Suitable for auto-analyser and microplate formats.
UV-method suitable for microplate and auto-analyser formats
for the determination of L-Malic Acid in foodstuffs, beverages
and other materials
Principle:
(L-malate dehydrogenase)
(1) L-Malic acid + NAD+ ↔ oxaloacetate + NADH + H+
(glutamate-oxaloacetate transaminase)
(2) Oxaloacetate + L-glutamate → L-aspartate + 2-oxoglutarate
Kit size: 1100 assays (microplate)
/ 1100 (auto-analyser)
Method: Spectrophotometric at 340 nm
Reaction time: ~ 3 min
Detection limit: 166 mg/L (recommended format)
Application examples:
Wine, beer, fruit juices, soft drinks, candies, fruit and vegetables,
bread, cosmetics, pharmaceuticals and other materials (e.g. biological
cultures, samples, etc.)
Method recognition:
Methods based on this principle have been accepted by AOAC, EEC,
EN, NF, NEN, DIN, GOST, OIV, IFU, AIJN and MEBAK
Advantages
- PVP incorporated to prevent tannin inhibition
- “Ready to use” liquid stable formulation
- Very competitive price (cost per test)
- All reagents stable for > 18 Months
- Very rapid reaction (~ 3 min)
- Standard included
- Suitable for microplate and auto-analyser formats
Q1. Should the pH of the sample be adjusted even for samples in acidic media?
The pH of the assay solution after the sample is added should be the same as that of the assay buffer that is supplied with the kit.
Low sample volumes (e.g. 0.1 mL) are not likely to affect the pH of the assay solution and therefore may not require pH adjustment.
Samples above 0.1 mL are more likely to affect the pH of the assay solution and therefore the pH of these samples should be adjusted as described in the data booklet, prior to addition to the assay.
Q2. Sometimes a negative absorbance change is obtained for the blank samples, is this normal? Should the real value (negative absorbance change) or “0” be used in the calculation of results?
Sometimes the addition of the last assay component can cause a small negative absorbance change in the blank samples due to a dilution effect and in such cases it is recommended that the real absorbance values be used in the calculation of results.
Q3. There is an issue with the performance of the kit; the results are not as expected.
If you suspect that the Megazyme test kit is not performing as expected such that expected results are not obtained please do the following:
- Ensure that you have tested the standard sample that is supplied with the Megazyme test kit.

__DATA PROVIDED__

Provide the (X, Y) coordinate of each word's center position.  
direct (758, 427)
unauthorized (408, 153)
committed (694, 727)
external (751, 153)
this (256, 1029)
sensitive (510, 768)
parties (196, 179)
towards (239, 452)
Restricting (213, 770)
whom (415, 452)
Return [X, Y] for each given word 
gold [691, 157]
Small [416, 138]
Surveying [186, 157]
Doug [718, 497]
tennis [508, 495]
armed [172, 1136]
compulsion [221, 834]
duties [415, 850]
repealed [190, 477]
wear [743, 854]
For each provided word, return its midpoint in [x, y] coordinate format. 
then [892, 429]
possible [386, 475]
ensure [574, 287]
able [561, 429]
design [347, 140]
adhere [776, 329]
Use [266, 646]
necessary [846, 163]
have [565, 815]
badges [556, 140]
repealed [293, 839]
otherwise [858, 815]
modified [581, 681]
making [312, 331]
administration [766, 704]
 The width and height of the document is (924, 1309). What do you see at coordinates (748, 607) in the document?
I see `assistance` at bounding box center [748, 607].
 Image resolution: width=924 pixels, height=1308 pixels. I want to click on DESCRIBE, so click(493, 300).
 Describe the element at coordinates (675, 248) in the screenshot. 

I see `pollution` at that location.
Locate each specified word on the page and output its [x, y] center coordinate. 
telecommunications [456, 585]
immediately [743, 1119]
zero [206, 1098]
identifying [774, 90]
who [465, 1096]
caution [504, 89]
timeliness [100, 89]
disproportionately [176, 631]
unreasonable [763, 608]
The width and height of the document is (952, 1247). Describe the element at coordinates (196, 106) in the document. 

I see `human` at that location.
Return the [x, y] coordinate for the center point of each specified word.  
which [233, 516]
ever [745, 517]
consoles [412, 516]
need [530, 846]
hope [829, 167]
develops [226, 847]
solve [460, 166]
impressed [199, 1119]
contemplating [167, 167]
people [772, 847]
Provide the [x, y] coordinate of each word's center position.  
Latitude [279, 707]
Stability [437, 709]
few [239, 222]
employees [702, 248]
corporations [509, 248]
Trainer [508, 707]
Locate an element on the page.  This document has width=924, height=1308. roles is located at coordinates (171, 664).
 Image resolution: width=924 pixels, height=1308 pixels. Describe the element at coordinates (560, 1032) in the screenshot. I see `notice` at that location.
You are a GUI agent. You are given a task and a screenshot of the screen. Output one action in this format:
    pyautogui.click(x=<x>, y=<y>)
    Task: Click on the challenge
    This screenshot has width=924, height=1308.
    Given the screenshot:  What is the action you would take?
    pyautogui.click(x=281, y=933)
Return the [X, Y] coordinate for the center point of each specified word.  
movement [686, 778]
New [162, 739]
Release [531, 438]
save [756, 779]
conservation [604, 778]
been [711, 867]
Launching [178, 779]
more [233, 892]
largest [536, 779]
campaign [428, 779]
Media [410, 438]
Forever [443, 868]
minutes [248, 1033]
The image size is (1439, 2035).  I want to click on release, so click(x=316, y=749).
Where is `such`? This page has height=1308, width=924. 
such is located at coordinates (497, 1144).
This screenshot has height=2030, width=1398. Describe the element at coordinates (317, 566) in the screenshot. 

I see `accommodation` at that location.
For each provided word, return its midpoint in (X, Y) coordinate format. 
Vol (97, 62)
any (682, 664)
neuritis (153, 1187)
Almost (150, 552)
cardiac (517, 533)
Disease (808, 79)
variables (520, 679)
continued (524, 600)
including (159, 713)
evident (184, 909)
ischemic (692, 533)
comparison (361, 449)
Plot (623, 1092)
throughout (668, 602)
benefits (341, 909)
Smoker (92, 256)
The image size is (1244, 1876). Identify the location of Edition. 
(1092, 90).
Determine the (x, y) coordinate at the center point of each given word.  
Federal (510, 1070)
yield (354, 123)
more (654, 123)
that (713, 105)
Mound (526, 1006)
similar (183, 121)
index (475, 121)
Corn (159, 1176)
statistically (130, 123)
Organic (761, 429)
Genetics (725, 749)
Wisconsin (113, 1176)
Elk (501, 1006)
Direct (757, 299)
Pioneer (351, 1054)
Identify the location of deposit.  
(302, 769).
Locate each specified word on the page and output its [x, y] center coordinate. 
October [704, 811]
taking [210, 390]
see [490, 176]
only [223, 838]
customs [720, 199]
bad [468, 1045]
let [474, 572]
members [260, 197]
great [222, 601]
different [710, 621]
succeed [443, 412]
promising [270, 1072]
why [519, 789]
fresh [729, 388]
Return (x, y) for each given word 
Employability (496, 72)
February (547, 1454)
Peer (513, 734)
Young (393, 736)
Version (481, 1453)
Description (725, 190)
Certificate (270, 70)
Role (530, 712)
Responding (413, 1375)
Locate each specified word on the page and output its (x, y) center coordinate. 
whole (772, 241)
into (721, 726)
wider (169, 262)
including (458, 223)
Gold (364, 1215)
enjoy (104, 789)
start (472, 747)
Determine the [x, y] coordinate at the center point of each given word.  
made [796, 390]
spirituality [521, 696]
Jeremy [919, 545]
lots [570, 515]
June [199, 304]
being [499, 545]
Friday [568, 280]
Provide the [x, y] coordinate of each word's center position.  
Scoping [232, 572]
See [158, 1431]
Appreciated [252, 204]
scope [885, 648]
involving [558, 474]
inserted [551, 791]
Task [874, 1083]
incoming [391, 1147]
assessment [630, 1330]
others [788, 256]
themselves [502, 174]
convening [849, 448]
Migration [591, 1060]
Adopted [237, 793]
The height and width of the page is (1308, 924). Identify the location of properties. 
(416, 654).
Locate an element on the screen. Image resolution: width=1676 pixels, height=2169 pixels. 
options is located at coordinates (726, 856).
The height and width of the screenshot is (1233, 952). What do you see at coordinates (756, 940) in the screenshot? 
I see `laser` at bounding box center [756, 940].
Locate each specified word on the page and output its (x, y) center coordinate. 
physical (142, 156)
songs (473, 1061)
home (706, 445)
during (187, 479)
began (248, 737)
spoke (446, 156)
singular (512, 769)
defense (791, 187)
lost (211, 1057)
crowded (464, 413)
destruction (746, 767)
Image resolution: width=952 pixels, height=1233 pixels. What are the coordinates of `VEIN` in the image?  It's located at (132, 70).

__PROBLEM DESCRIPTION__
Extend the L-malic acid assay kit text above, starting right after its last sentence.

__EXERCISE RESPONSE__
- Send the results of the kit standard, blank samples and the results obtained for your sample, in the relevant MegaCalc spreadsheet (if available) to Megazyme (cs@megazyme.com). Where available the relevant MegaCalc spreadsheet can be downloaded from where the product appears on the Megazyme website.
- State the kit lot number being used (this is found on the outside of the kit box).
- State which assay format was used (refer to the relevant page in the kit booklet if necessary).
- State exact details of any modifications to the standard procedure that is provided by Megazyme.
- State the sample type and describe the sample preparation steps if applicable.
Q4. What is the difference between K-LMAL-58A / 116A, K-LMALAF, K-LMALMQ and K-LMALQR?
Megazyme produces 4 L-malic acid test kits:
K-LMAL-58A / 116A: UV method, automated format for use with auto-analysers.
K-LMALAF: UV method, manual format for use with spectrophotometers.
K-LMALMQ: Colourimetric method, manual format for use with hand held colorimeter.
K-LMALQR: UV method, liquid ready reagents automated format for use with auto-analysers.
Q5. Which L-Malic Acid Kit is recommended for a 96-well microplate format?
Auto-analysers use ~ 0.315 mL reaction volumes and pathlengths between 4-8 mm which is similar to a standard 96-well microplate where a 0.315 mL reaction volume would give a pathlength of ~ 6-7 mm. Therefore, K-LMALAF can be used directly in a 96-well microplate format with minimal assay optimisation.
If preferred, K-LMAL-58A / 116A may also be easily converted for use in a 96-well microplate format. Basically, the assay volumes for the cuvette format must be reduced approximately 10-fold for use in a 96-well microplate. However, some assay optimisation may be required (e.g. increased enzyme concentration etc.) and unlike the cuvette which has a set pathlength of 1 cm, the pathlength in the microplate is dependent upon the volume of liquid in the well.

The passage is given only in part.